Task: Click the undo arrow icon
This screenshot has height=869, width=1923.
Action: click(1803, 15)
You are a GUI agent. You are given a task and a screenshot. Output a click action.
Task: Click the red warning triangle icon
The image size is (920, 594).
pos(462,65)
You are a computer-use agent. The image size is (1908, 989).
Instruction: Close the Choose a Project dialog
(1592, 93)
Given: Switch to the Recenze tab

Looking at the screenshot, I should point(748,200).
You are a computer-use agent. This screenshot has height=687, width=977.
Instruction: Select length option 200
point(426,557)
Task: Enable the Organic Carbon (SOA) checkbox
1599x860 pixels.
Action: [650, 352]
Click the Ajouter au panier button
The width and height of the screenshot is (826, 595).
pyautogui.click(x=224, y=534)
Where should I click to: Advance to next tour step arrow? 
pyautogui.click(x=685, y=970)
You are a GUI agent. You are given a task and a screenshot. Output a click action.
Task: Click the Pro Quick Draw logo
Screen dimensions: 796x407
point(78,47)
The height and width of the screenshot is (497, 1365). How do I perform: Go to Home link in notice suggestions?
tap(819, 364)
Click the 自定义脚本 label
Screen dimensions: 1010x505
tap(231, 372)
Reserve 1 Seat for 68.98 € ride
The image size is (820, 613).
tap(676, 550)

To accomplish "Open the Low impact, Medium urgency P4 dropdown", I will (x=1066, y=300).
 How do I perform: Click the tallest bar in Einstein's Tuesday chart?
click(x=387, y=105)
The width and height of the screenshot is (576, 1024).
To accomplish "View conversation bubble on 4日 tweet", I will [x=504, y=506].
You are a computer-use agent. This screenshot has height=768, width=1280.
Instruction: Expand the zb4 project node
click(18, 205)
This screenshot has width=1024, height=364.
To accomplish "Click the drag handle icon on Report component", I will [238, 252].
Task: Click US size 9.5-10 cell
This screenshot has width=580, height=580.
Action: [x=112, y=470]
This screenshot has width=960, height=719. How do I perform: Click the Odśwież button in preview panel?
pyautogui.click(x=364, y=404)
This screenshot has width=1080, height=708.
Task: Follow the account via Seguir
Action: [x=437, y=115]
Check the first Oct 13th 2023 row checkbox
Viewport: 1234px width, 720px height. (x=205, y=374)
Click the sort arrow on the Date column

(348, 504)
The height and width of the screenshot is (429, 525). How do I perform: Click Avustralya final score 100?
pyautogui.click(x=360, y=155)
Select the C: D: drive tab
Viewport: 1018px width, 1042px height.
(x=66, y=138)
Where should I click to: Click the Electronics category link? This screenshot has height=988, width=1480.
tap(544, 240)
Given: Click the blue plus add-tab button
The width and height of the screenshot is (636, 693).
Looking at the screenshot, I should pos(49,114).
════════════════════
■ PROMPT:
The answer must consist of every line from the entries above that contains "will".

■ RESPONSE TO THE EXERCISE:
To accomplish "Open the Low impact, Medium urgency P4 dropdown", I will (x=1066, y=300).
To accomplish "View conversation bubble on 4日 tweet", I will [x=504, y=506].
To accomplish "Click the drag handle icon on Report component", I will [238, 252].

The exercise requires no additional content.